Boyer dijo a la Agenda que «varios factores» llevaron a su decisión de no buscar la reelección, «incluida la ira contra el liderazgo republicano del Senado (y la presidenta del Senado Karen Fann específicamente)» y «la desilusión con la dirección de su partido».
«El nacimiento de su primer hijo en 2019 y las amenazas de muerte que recibió el año pasado por hacer frente a la mentira de que el expresidente Donald Trump ganó las elecciones de 2020 en Arizona también jugaron un papel importante, dijo», según la Agenda, que señaló que la familia de Boyer tenía que obtener protección policial y abandonar temporalmente su hogar.

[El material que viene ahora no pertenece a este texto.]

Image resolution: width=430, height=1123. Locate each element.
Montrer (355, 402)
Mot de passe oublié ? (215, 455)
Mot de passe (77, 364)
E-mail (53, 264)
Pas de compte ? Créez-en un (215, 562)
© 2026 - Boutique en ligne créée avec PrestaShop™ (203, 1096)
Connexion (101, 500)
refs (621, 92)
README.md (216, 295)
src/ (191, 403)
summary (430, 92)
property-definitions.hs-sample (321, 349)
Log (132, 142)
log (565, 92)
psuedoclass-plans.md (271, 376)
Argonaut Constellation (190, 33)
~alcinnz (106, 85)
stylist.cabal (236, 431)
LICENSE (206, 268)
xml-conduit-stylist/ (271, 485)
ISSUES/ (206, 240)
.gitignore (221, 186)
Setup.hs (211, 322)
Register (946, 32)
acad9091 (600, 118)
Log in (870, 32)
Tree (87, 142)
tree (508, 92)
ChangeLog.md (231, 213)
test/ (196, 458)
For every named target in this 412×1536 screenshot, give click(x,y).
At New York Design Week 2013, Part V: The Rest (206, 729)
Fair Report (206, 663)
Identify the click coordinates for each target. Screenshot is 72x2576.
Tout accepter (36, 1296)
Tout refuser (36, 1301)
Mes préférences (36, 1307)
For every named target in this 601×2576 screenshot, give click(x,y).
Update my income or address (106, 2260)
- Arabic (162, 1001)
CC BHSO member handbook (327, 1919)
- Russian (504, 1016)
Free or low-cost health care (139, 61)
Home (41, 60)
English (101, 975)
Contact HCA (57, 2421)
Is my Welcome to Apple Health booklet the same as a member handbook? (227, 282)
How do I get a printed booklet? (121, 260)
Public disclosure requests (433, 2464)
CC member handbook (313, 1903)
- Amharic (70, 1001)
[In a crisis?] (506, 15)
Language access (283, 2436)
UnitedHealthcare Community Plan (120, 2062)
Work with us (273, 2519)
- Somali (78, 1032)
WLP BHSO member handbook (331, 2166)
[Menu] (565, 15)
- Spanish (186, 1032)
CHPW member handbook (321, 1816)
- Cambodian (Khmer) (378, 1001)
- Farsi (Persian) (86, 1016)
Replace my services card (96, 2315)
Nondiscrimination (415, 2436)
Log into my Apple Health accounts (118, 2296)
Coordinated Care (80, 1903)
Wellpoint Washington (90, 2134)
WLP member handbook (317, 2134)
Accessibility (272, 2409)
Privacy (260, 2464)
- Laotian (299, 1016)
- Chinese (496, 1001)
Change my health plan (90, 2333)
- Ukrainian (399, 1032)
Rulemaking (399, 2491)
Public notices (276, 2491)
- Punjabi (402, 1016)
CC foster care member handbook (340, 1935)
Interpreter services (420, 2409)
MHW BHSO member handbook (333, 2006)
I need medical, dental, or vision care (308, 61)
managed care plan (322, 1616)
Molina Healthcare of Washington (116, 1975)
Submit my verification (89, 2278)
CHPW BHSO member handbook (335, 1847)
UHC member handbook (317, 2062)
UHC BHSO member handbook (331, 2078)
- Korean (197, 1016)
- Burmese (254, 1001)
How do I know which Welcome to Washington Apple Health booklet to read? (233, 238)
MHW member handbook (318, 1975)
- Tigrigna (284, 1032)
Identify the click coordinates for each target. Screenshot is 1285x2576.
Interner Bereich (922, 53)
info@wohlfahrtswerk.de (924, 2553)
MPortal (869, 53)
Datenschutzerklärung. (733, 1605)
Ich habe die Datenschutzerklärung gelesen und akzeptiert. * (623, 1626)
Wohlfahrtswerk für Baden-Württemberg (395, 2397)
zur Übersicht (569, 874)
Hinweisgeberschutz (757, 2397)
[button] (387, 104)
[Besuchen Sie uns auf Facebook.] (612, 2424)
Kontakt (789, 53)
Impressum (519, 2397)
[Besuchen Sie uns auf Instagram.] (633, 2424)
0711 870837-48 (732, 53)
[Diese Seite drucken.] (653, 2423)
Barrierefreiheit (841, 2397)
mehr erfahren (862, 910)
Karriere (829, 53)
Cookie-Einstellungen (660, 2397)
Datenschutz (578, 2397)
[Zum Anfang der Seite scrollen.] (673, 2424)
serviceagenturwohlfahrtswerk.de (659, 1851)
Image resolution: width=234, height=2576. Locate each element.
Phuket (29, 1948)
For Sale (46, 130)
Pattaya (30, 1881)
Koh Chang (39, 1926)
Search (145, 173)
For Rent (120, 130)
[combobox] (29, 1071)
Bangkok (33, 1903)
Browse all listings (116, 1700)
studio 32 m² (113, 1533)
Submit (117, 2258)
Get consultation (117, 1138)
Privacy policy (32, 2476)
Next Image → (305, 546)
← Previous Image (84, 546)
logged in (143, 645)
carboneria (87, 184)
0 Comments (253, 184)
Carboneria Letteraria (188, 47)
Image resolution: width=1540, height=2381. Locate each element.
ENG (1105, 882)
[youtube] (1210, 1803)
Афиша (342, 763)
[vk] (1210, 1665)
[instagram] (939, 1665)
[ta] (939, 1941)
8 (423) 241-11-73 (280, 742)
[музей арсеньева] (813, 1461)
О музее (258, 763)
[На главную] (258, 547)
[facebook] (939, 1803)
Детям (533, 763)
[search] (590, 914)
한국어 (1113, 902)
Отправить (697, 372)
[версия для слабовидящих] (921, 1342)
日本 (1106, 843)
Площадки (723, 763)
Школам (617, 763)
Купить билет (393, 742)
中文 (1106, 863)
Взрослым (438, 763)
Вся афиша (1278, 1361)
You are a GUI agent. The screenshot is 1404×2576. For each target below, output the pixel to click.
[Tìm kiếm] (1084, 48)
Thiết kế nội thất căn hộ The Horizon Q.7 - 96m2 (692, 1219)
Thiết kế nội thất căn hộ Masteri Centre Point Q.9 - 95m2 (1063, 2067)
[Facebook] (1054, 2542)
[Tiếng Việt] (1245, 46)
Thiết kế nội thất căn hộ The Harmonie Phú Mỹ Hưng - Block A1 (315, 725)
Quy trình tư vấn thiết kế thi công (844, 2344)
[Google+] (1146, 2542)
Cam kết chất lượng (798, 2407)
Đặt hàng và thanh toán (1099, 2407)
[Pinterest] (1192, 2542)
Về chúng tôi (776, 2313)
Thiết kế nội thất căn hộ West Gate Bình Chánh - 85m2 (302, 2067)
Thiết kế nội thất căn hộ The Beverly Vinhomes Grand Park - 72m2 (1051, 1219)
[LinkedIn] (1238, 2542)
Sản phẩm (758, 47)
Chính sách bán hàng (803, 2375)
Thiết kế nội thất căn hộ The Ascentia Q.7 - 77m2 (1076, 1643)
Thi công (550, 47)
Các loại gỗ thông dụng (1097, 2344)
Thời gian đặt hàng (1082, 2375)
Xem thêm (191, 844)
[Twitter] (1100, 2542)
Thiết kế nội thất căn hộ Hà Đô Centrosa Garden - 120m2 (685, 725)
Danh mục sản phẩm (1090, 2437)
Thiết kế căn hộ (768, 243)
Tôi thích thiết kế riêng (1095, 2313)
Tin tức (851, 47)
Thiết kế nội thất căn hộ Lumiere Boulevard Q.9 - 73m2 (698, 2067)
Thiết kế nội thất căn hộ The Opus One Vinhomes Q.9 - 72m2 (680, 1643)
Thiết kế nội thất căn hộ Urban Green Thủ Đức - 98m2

«Tuve que poner puertas de seguridad en mi casa debido a algunas de las amenazas que estaba recibiendo. Nadie debería tener que tener esa preocupación solo por una votación que has hecho o no has hecho», dijo Boyer.
Trump atacó a Boyer en una declaración el 22 de julio, llamando al senador firmemente conservador un «RINO si alguna vez hubo uno» y «nada más que problemas». Trump también señaló su apoyo al retador primario republicano de Boyer, el ex representante estatal. Anthony Kern, que asistió al 6 disturbios en el Capitolio.
En respuesta a la declaración de Trump en Twitter, Boyer se burló del expresidente.
«Si Trump hubiera construido el muro como prometió, tal vez podría haber evitado que los 40k #BambooBallots se importaran a Arizona», escribió Boyer. «Y si no hubiera comenzado una insurrección en D.C. y hubiera sido expulsado aquí, podría haberle respondido directamente. Así que ahí está eso».
Según la Agenda, Boyer dijo que «la oposición de Trump no lo expulsaba». Pero «reconoció que su reelección sería mucho más difícil con el rencor personal del expresidente contra él y la sed de sangre del Partido Republicano de extrema derecha para cualquiera que no siga la línea de Trump sobre el fraude electoral».